Exercises to complete:
**1)** In the Drupal 5 performance write-up, how many concurrent clients did Apache's ab2 use during the benchmarks?
**2)** The Drupal 5 performance write-up describes the Drupal 4.7 test site. List every kind of content it was populated with, along with the amount of each.
**3)** Reproduce everything in the Drupal 5 performance write-up from "Next, I configured" down to "page was configured.".

Drupal 5: performance

With the release of Drupal 5, you might be wondering which version of Drupal is faster -- the latest release in the Drupal 4 series, or the new Drupal 5?

Experimental setup

I setup a Drupal 4.7 site with 2,000 users, 5,000 nodes, 5,000 path aliases, 10,000 comments and 250 vocabulary terms spread over 15 vocabularies.

Next, I configured the main page to show 10 nodes, enabled some blocks in both the left and the right sidebar, setup some primary links, and added a search function at the top of the page. I also setup a contact page using Drupal's contact module. The image below depicts how my final main page was configured.

A Drupal 4.7 main page

Furthermore, I made an exact copy of the Drupal 4.7 site and upgraded it to the latest Drupal 5 release. The result is two identical websites; one using Drupal 4.7 and one using Drupal 5.

Benchmarks were conducted on a 3 year old Pentium IV 3Ghz with 2 GB of RAM running Gentoo Linux. I used a single tier web architecture with the following software: Apache 2.0.58, PHP 5.1.6 with APC, and MySQL 5.0.26. No special configuration or tweaking was done other than what was strictly necessary to get things up and running. My setup was CPU-bound, not I/O-bound or memory-bound.

Apache's ab2 with 20 concurrent clients was used to compute how many requests per second the above setup was capable of serving.

Drupal page caching

Drupal has a page cache mechanism that stores dynamically generated web pages in the database. By caching a web page, Drupal does not have to create the page each time it is requested. Only pages requested by anonymous visitors (users that have not logged on) are cached. Once users have logged on, caching is disabled for them since the pages are personalized in various ways. On some websites, like this weblog, everyone but me is an anonymous visitor, while on other websites there might be a good mix of both anonymous and authenticated visitors.

When presenting the benchmark results, I'll make a distinction between cached pages and non-cached paged. This will allow you to interpret the results with the dynamics of your own Drupal websites in mind.

Furthermore, a Drupal 5 installation has two caching modes: normal database caching and aggressive database caching. The normal database cache is suitable for all websites and does not cause any side effects. The aggressive database cache causes Drupal to skip the loading (init-hook) and unloading (exit-hook) of enabled modules when serving a cached page. This results in an additional performance boost but can cause unwanted side effects if you skip loading modules that shouldn't be skipped.

Through contributed modules, Drupal also supports file caching which should outperform aggressive database caching. I have not looked at file caching or any other caching strategies that are made available through contributed modules.

Results

Drupal performance

The number of pages Drupal can serve per second. Higher bars are better.

Extracted records:
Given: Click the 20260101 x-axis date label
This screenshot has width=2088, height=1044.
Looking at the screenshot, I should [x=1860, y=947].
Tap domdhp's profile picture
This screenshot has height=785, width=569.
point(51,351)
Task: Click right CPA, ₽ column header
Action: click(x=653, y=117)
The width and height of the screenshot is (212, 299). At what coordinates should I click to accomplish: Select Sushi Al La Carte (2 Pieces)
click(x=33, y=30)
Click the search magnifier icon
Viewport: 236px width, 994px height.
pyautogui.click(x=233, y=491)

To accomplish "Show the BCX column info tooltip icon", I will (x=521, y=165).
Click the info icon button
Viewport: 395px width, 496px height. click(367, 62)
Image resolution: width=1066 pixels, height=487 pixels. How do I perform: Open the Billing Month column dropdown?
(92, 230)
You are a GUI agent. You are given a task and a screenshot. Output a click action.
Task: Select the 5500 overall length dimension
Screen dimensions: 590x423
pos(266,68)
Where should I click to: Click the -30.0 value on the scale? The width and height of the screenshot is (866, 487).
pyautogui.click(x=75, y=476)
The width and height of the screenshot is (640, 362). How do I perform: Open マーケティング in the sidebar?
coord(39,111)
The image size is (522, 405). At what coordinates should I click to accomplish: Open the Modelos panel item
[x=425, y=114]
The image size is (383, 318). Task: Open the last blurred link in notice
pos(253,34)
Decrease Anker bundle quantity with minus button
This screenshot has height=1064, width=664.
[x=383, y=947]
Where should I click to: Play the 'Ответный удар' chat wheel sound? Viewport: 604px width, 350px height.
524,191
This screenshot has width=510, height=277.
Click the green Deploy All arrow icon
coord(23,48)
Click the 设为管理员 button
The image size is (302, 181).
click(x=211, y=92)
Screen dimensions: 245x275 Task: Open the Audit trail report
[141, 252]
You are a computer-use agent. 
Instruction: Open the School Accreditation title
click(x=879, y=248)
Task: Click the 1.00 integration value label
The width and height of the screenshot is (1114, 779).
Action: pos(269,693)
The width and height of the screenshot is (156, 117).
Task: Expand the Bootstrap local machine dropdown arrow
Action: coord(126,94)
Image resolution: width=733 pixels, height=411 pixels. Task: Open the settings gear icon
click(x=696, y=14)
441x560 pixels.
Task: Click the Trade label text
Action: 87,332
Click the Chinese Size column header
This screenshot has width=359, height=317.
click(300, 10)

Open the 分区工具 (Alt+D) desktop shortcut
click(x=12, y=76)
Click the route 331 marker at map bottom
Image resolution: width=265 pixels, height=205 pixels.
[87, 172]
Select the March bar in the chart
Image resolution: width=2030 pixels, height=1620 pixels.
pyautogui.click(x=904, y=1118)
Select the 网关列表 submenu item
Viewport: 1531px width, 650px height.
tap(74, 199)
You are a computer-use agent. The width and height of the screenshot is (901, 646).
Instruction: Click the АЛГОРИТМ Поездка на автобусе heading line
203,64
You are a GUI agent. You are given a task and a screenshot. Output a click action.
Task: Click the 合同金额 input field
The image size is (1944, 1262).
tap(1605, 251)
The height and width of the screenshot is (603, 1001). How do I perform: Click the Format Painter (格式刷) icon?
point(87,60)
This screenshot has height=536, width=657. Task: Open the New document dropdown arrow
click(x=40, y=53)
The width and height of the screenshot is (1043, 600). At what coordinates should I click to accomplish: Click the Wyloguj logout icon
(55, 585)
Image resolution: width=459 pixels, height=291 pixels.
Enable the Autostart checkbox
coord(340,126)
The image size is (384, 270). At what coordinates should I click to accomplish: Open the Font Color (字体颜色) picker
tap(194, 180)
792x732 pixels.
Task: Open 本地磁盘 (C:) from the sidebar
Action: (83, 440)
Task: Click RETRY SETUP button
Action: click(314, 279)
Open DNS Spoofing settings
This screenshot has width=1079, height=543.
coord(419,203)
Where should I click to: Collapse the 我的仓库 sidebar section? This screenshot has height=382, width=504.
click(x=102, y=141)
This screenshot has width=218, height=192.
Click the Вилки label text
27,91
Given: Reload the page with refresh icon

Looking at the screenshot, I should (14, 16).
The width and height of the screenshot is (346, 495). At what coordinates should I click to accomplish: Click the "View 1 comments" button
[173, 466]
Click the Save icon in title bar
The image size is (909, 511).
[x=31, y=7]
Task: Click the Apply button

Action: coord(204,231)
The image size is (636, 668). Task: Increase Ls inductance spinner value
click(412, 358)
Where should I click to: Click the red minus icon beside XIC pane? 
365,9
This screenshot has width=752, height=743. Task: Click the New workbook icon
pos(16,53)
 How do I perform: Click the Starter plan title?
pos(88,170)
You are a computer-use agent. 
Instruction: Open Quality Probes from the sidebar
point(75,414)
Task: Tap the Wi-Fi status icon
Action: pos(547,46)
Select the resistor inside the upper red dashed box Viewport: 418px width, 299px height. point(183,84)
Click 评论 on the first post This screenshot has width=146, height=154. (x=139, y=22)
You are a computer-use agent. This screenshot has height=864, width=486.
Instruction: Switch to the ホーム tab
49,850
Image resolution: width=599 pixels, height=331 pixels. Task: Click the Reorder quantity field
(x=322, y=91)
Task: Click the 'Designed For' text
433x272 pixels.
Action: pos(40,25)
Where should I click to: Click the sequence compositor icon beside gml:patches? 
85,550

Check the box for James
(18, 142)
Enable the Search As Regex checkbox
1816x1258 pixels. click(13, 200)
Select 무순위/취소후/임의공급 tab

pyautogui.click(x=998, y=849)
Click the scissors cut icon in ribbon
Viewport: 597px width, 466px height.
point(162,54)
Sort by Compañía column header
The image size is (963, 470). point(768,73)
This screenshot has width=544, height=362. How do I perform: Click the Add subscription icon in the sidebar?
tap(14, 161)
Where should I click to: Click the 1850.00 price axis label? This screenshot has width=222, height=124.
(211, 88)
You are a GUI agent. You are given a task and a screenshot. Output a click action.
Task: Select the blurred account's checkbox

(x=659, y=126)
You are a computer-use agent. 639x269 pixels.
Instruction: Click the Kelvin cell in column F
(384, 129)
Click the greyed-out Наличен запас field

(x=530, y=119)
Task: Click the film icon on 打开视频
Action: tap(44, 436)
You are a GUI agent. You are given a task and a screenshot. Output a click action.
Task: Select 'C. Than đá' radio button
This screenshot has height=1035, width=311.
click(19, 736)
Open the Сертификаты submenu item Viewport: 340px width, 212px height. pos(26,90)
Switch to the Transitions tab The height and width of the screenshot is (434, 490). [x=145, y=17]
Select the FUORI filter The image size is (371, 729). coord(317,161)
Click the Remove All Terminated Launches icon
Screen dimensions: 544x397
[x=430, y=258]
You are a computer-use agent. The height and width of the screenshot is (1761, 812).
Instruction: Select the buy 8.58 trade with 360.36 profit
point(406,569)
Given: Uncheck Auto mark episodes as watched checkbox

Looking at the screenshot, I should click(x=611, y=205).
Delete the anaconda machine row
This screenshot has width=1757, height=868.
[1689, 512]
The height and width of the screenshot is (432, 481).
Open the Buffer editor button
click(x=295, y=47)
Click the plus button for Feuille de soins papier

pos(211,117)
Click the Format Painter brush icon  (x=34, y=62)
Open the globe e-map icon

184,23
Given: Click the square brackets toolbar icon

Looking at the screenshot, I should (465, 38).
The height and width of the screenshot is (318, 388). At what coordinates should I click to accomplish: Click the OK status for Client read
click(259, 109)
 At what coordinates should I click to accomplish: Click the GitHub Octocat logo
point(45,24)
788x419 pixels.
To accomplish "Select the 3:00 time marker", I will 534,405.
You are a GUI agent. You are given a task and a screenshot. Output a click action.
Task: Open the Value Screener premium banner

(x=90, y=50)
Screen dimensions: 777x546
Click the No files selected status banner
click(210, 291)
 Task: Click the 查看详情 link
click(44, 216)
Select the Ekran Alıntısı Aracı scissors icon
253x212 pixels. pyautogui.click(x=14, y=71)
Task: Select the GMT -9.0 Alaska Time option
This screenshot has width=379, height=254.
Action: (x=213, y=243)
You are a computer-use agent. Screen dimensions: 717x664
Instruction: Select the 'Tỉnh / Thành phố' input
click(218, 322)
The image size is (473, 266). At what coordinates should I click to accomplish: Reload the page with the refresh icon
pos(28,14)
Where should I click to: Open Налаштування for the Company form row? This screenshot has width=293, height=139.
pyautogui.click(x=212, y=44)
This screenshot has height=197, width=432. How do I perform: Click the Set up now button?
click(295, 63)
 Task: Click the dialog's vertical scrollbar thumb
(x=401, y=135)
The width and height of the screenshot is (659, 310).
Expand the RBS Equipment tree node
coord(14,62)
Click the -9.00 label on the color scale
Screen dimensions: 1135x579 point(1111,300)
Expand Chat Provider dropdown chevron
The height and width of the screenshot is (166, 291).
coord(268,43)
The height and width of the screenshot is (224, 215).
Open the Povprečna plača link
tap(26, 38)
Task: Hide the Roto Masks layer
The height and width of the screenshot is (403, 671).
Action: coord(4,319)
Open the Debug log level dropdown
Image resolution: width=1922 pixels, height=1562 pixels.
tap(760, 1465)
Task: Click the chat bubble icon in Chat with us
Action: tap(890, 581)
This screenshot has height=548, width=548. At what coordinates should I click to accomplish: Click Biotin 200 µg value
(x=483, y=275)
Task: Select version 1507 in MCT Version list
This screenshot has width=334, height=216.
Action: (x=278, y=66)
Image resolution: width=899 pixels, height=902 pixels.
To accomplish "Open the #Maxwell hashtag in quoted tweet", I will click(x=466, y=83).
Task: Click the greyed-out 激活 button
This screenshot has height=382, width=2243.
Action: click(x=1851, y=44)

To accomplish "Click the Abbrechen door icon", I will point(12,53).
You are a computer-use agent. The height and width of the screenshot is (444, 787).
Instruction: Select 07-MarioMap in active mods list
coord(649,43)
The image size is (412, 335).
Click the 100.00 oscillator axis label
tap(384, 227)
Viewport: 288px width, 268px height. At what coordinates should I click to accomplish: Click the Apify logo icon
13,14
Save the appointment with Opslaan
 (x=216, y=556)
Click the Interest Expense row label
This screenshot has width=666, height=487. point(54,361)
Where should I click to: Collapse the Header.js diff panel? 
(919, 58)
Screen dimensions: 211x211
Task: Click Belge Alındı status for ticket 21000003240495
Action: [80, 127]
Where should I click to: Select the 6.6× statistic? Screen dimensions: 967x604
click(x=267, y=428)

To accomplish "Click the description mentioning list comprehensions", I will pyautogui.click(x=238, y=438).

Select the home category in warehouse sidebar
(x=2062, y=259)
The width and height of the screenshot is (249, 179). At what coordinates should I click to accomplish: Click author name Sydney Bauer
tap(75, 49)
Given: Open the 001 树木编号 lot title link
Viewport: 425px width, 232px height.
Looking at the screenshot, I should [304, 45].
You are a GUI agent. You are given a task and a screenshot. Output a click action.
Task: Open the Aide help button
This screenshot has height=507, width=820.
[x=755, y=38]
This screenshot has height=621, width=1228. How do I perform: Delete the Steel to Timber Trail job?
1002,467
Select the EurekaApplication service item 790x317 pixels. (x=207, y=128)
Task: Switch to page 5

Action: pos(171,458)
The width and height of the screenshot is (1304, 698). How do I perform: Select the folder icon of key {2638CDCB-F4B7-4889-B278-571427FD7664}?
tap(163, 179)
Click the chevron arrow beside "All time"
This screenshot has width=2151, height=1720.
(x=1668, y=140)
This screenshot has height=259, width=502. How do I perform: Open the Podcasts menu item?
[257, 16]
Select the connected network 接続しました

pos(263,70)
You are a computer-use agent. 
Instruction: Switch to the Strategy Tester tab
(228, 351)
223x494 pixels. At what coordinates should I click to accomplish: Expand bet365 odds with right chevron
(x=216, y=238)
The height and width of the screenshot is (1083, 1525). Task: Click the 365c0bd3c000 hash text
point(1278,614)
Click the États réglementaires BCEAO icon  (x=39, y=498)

Answers to the tasks:
**1)** 20 concurrent clients.

**2)**
- 2,000 users
- 5,000 nodes
- 5,000 path aliases
- 10,000 comments
- 250 vocabulary terms spread over 15 vocabularies

**3)**
Next, I configured the main page to show 10 nodes, enabled some blocks in both the left and the right sidebar, setup some primary links, and added a search function at the top of the page. I also setup a contact page using Drupal's contact module. The image below depicts how my final main page was configured.